• TRECHO DO TEXTO
Crônica do amanhecer
Por Hélcio Silva
(17 / 12/ 2015)
O prudente Tancredo dirigiu-se indignado ao senador Auro Soares de Moura Andrade e, de dedo em riste, rotulou-o em alto bom som – canalha!...
Vi, ontem, o fato relatado em um dos artigos do ministro
Edson Vidigal, hoje republicado em meu blog, cujo título é “Como são míopes os
tubarões”.
Em outro artigo - também publicado aqui no blog com o título
“Tudo bem no ano que vem” – o ministro antecipa o sucesso do próximo
carnaval... Para ele não haverá mais
ninguém que não cante a marchinha que desde agora está com tudo para fazer
sucesso – “ai, ai meu Deus / me dei mal / bateu em minha porta / o japonês da
Federal...”
Ufa! E eu fiquei cá pensando comigo em alguém com fantasia
de japonês batendo na porta do lobo!
Esse carnaval vai ser
um sucesso!... Porém, muita gente a temer!
No Maranhão, acalmam-se os peixes... provisoriamente!...
Agitados voltarão após o carnaval, nas novas versões do sermão!
Lembrei ontem de Sebastião Nery...
Há muitos anos não o vejo, sequer falar dele!... Esteve no
Maranhão em um comício na praça da Alegria, há muito tempo – não recordo o
ano... Mas sempre li, por anos e anos, os artigos de Senastião Nery.

• INFORMAÇÕES EXIBIDAS
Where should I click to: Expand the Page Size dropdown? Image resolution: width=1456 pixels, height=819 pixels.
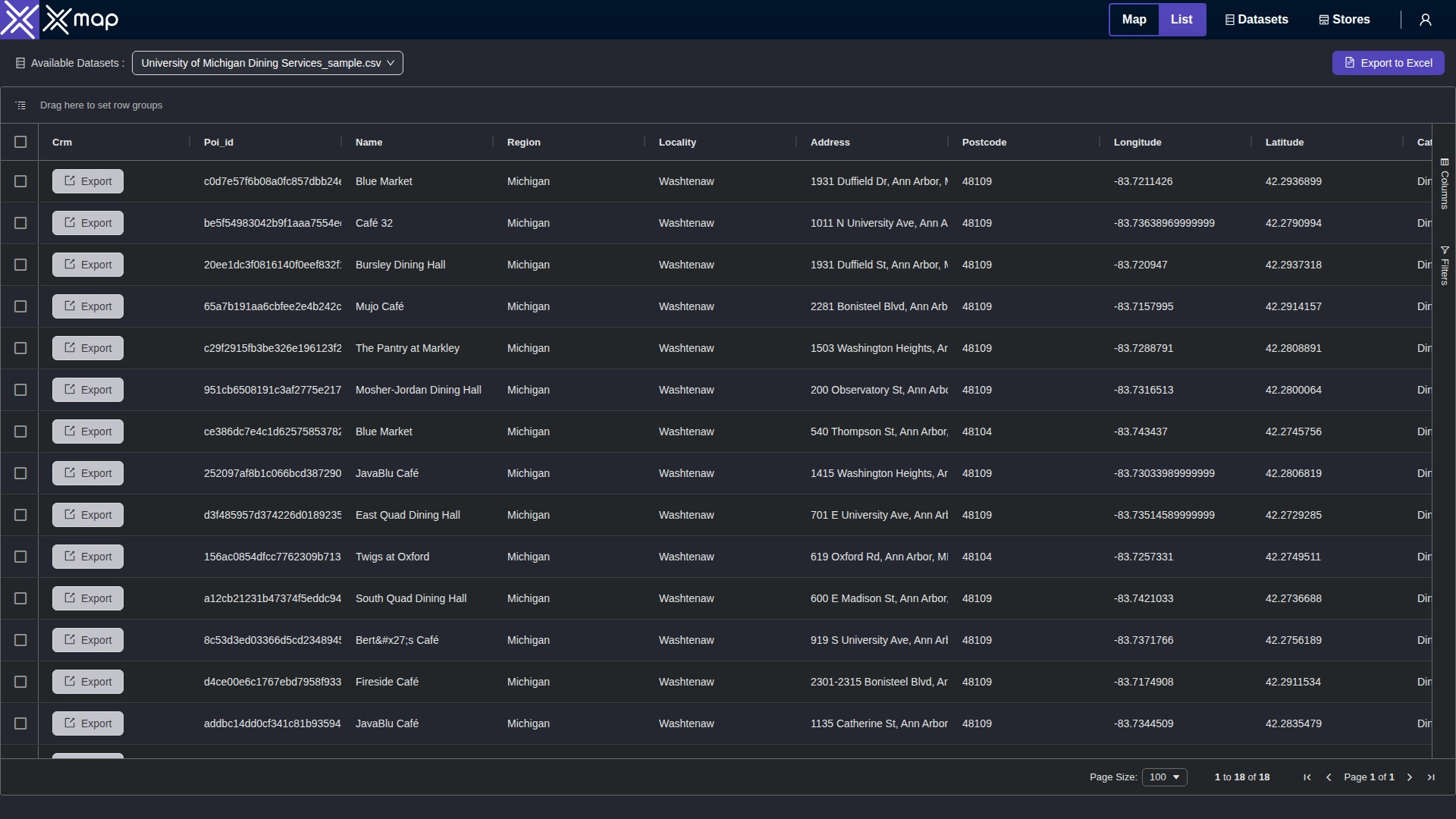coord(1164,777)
* * *
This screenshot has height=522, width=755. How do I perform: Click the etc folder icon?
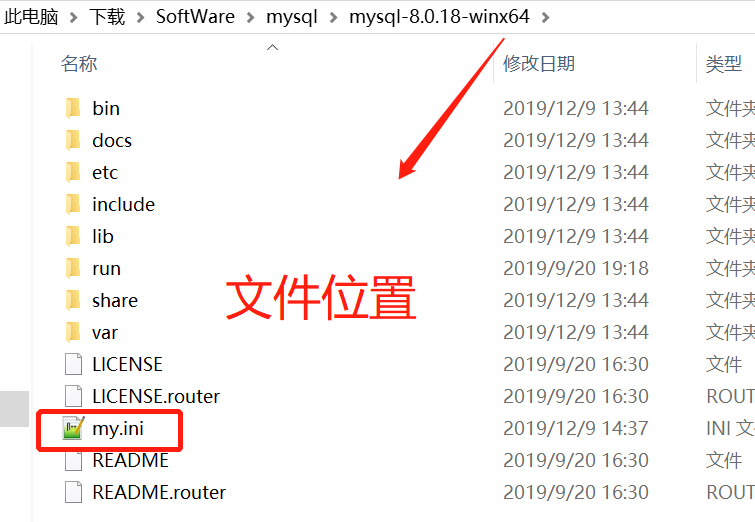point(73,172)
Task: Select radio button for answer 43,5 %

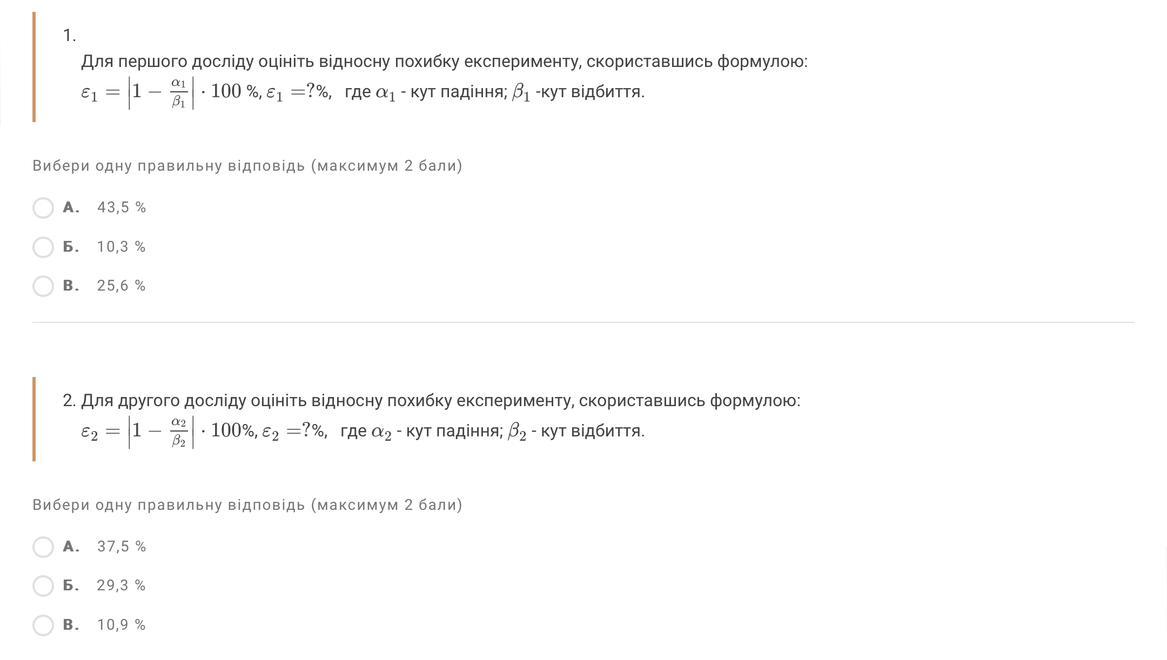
==
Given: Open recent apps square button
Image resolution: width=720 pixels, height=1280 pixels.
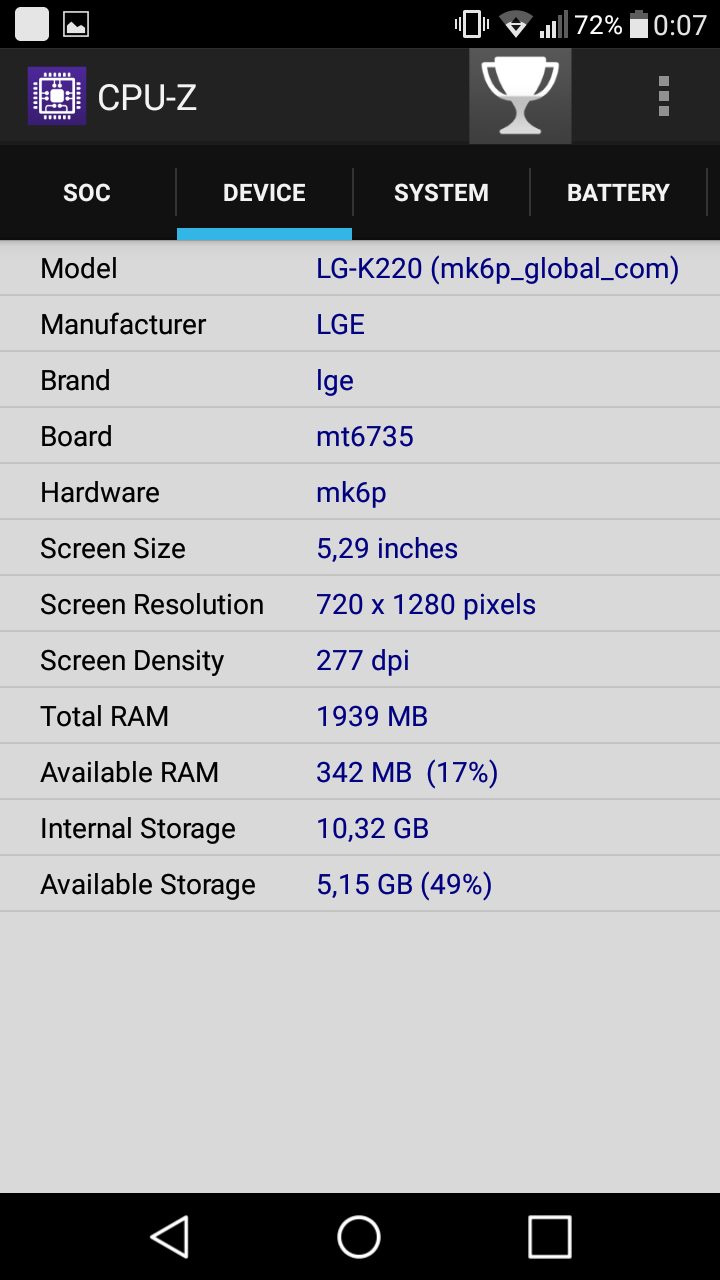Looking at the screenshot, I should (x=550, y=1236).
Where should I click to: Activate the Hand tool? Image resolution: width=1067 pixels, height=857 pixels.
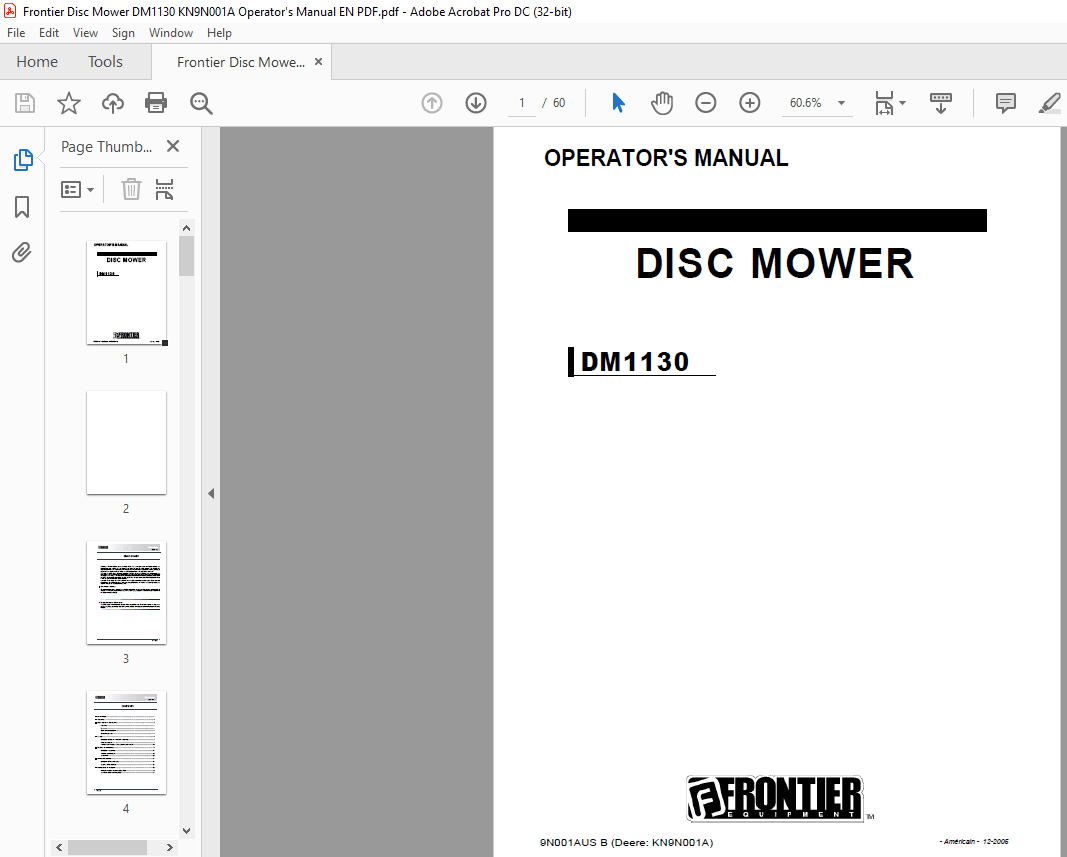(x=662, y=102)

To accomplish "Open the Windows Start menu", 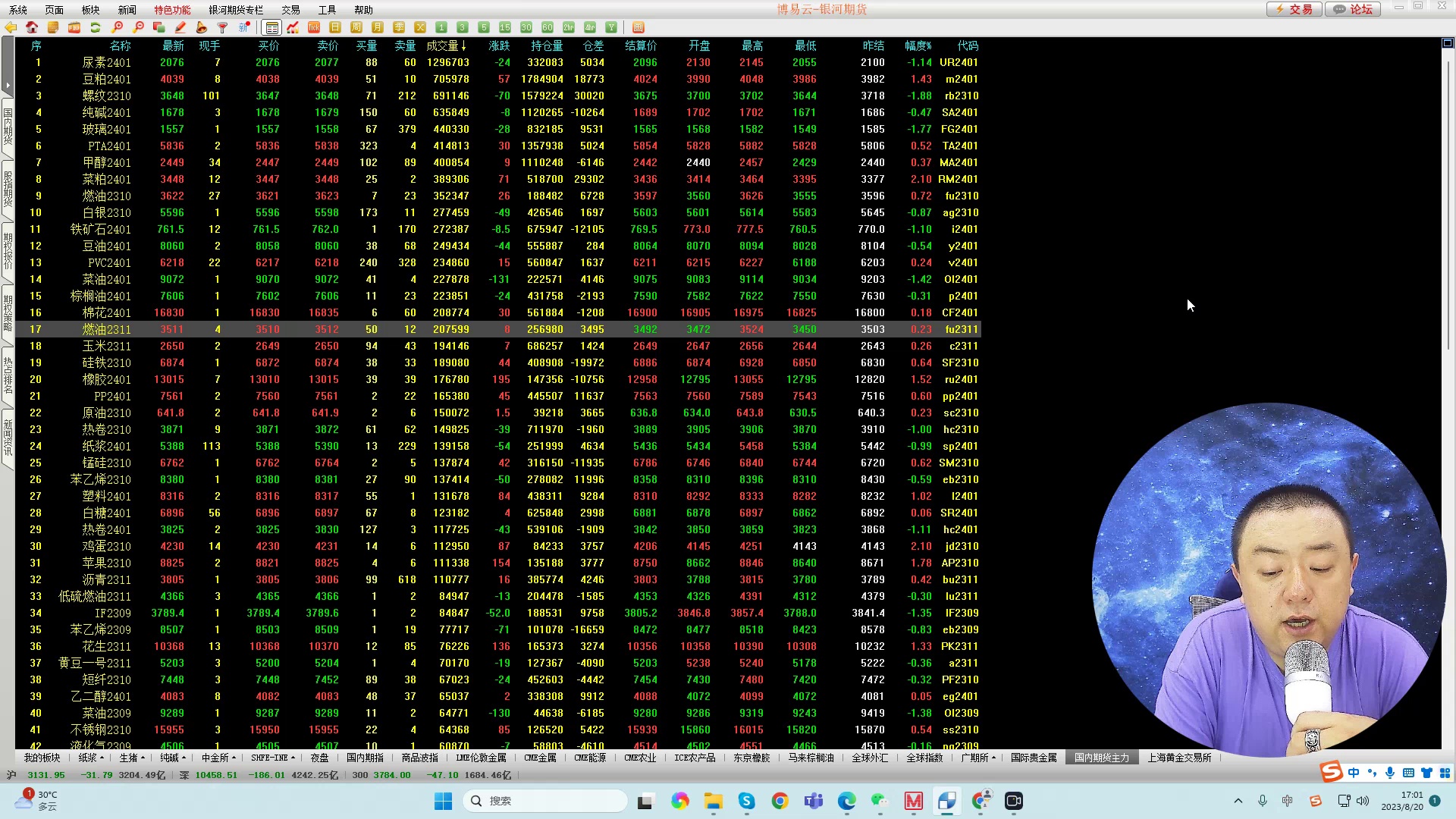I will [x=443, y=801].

• OBJETIVO 1
Reproduza sem mudanças o trecho da crônica que começa nas palavras "No Maranhão, acalmam-se" e termina logo depois de "de Sebastião Nery...".
• OBJETIVO 2
Dê sequência à crônica do amanhecer, escrevendo a parte que vem depois da última frase apresentada.
O material não tem nenhum papel nesta atividade.

• RESPOSTA DO EXERCÍCIO 1
No Maranhão, acalmam-se os peixes... provisoriamente!...
Agitados voltarão após o carnaval, nas novas versões do sermão!
Lembrei ontem de Sebastião Nery...

• RESPOSTA DO EXERCÍCIO 2
Jornalista, escritor e deputado federal, cargo este exercido
entre 1983 a 1987.
Ontem, lendo os textos de Vidigal, lembrei Sebastião.
Nesta manhã, busquei os ditos e/ou escritos do Nery e
encontrei, nos mares do eter, um texto, um pequeno texto, do seu livro “Ninguém
me contou, eu vi”...
A história nos conduz, nos faz um viajante!...
Revela, recorda, relembra, revigora, neste caso, uma
história de luta do velho Ulysses - o guerreiro - e de outros guerreiros do
guerreiro MDB, contra os cães de ACM...
Os tempos nos trazem os fatos: A PM cercou a praça. Ao todo,
eram 500 homens armados, 28 viaturas e dezenas de cães, tudo contra o velho
MDB..., contra a liberdade!... E uma frase de Ulysses que ficou para a
história:
“Soldados da minha Pátria! Baioneta não é voto, boca de
cachorro não é urna!”
Reproduzo abaixo, o texto de Sebastião Nery - do livro
Ninguém me Contou. Eu Vi:
“Ninguém me contou. Eu vi. Estava lá. Às 19 horas de um
sábado, em 1978, no “hall” do Hotel Praia-Mar, em Salvador, Ulysses Guimarães,
Tancredo Neves, Roberto Saturnino e Freitas Nobre receberam a visita de toda a
direção do MDB da Bahia com a notícia nervosa:
– A Polícia Militar havia cercado a praça do Campo Grande e
comunicado oficialmente ao partido que não ia permitir a reunião para
lançamento das candidaturas da Oposição da Bahia ao Senado.
– Isto é ilegal, disse Ulysses. A portaria do Ministério da
Justiça proíbe concentrações em praça pública, mas não em recinto fechado. A
sede do partido é inviolável.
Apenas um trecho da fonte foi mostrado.